Improving your memory - quick tips
If you can cultivate a better memory, you will reap many benefits. One of the most obvious being that you will be able to remember more of what you study during tests and examinations. There are many ways to improve your memory, but keep this rule in mind – if you don’t use it, you lose it. It works like a muscle, the more you exercise it, the bigger and stronger it gets.
Improving your memory seems like a very vague activity to many people. The good news is that you can work at improving your memory with little conscious effort.
Here are the simple guidelines for how you can get to work on improving your memory.

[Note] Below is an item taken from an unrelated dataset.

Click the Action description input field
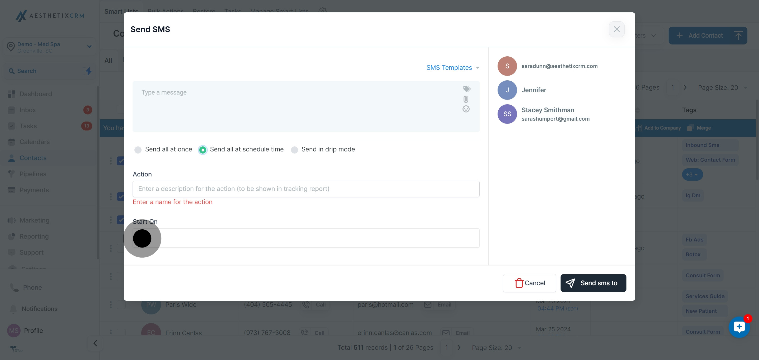pos(306,189)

The more you concentrate on what you are doing, the more information you will be able to consciously retain in your memory. This is a very important fact to keep in mind. If, for example, you are studying, and you have plenty distractions, you are not going to remember much of what you are learning. Similarly, if you are not concentrating in class or during a lecture, your memory of that class or lecture will be less then what it could be, meaning that you will have to study harder.
The next super effective technique to remember information is association. I have used association for most of my high school career, and it made studying information and getting it to stick a breeze. The technique of association’s premise is this – associate things to things that you want to remember. It can be anything. Often times I had to memorize different lists of 30 or more items for exams. I used a story for each list, stringing the items together chronologically in their order. The more creative you can be in making up stories around information that you want to remember, the better the technique will work. It is much easier to remember a storey with a timeline and a logical succession of events then it is to remember 30 sometimes unrelated bits of information, be they names or numbers or places or words.
Even paragraphs become easy to remember when you connect keywords together in a logical sequence.
Using images, sounds, feelings and symbols to represent information in your imagination is the key. The more vivid you can make your imaginations, the easier it will be to recall at a later stage, sometimes even weeks or months later. Here are guidelines for creating effective associations:
- Use positive, pleasant images. Your brain often blocks out unpleasant ones
- Use vivid, colorful, sense-laden images - these are easier to remember than drab ones
- Use all your senses to code information or dress up an image. Remember that your assocoation can contain sounds, smells, tastes, touch, movements and feelings as well as pictures.
- Give your image three dimensions, movement and space to make it more vivid. You can use movement either to maintain the flow of association, or to help you to remember actions.
- Exaggerate the size of important parts of the image
- Use humor! Funny or peculiar things are easier to remember than normal ones.
- Similarly, rude rhymes are very difficult to forget!
- Symbols (red traffic lights, pointing fingers, road signs, etc.) can code quite complex messages quickly and effectively
As a basic example, you might link a lion and a polar bear together by imagining the polar in a swimming costume laughing at the lion that is freezing from the cold whether the polar bear is used to, and the lion, who is furious with embarrassment, wears a pink jacket. I have used association to remember anything from long lists of countries to names to currency exchange rates, weather predictions, to complex mathematical formulas used in calculus.